Today’s road leads us to a place where children are not safe. Especially the inner cities poor children. The arrest of two longtime teachers at Miramonte Elementary School opened a window to a problem that exists in other poor school districts.
The charges are shocking, but the choice of victims comes as little surprise.
At Miramonte, the victims could hardly have been more disadvantaged: The 1,400 students are virtually all from poor Latino homes, a majority from immigrant families where English isn't spoken at home, and some with parents lacking legal immigrant status. It's a voiceless community where fear is ingrained — fear of authority, fear of the police, fear of immigration enforcement, fear of retribution.
The hard-pressed barrio school is just the kind of place where an adult with bad intentions could take advantage of a child, knowing there was little chance a victimized family would report the acts. Or if they did, little chance they would be believed.
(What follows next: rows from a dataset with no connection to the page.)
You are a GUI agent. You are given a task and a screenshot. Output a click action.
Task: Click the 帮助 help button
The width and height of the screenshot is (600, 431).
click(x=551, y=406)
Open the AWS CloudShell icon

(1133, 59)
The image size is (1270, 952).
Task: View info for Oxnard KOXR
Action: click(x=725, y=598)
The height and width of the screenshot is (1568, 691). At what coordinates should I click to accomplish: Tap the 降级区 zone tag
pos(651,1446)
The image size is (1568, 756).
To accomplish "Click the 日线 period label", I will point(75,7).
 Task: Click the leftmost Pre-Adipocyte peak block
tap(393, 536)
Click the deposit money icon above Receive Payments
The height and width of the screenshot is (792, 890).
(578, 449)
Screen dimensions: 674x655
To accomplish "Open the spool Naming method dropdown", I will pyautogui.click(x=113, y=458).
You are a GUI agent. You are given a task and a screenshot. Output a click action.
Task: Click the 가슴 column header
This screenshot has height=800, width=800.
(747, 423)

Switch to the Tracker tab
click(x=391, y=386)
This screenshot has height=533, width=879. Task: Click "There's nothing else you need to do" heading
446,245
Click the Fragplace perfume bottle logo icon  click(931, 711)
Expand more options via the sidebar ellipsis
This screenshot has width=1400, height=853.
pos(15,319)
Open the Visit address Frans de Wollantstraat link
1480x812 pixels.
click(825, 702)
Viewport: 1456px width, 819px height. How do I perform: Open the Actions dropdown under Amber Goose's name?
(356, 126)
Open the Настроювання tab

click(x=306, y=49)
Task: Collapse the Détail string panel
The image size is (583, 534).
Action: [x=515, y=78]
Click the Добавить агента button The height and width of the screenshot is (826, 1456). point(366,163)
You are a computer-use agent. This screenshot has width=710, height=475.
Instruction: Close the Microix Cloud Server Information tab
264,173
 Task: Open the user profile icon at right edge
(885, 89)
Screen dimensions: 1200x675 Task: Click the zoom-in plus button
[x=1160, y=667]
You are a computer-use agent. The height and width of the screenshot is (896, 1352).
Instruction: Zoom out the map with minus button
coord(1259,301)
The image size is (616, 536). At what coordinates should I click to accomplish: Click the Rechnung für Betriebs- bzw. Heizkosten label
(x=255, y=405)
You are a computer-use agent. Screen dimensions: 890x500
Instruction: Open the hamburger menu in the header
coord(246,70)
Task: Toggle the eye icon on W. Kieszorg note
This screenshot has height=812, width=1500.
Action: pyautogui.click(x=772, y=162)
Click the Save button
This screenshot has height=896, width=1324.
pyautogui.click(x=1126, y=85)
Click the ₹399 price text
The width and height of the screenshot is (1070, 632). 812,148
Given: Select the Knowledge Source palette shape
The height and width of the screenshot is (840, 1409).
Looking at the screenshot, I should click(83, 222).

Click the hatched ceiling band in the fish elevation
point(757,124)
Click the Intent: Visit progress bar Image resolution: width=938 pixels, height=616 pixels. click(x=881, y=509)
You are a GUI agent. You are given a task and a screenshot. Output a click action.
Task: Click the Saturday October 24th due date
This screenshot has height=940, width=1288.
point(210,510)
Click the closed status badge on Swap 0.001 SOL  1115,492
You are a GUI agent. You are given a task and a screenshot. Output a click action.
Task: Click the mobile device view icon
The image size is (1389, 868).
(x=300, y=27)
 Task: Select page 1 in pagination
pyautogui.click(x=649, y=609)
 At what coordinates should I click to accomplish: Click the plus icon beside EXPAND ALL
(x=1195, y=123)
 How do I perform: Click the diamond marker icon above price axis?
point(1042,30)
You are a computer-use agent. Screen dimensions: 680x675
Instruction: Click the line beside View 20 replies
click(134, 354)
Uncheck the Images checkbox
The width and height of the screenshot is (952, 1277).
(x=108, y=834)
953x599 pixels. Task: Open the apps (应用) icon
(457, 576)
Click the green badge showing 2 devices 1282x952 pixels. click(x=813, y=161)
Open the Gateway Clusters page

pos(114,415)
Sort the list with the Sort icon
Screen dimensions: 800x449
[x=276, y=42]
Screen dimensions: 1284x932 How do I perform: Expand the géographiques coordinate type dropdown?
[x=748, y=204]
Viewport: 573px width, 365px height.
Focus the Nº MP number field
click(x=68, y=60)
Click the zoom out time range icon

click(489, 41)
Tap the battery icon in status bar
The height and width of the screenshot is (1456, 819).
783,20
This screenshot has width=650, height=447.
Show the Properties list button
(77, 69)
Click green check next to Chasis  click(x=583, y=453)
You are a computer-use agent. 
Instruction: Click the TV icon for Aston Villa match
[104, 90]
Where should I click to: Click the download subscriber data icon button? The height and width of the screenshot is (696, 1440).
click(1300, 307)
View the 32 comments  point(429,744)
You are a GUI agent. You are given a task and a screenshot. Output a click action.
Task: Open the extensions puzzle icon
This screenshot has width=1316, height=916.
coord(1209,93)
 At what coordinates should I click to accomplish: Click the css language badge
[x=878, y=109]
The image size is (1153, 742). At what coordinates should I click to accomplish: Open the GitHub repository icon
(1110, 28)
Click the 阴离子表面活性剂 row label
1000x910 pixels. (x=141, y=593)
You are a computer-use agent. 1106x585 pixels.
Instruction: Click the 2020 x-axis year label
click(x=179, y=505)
You have lots of the very poor who don't even know what their rights are. Miramonte is not Malibu. It's not a sophisticated community. It's a perfect recipe for a predator. According to Lisa Aronson Fontes, a psychology professor at the University of Massachusetts who wrote Child Abuse and Culture: Working with Diverse Families, "There's a culture of silence at most schools … and a culture of disbelief and denial."
In the case of Miramonte Elementary, administrators fired the whole teaching staff. I’m not sure that’s the answer for dealing with this situation, but they felt they had to. I wish I knew the answer to protecting these disadvantaged children throughout our nation. Sadly, I’m not sure there is an answer.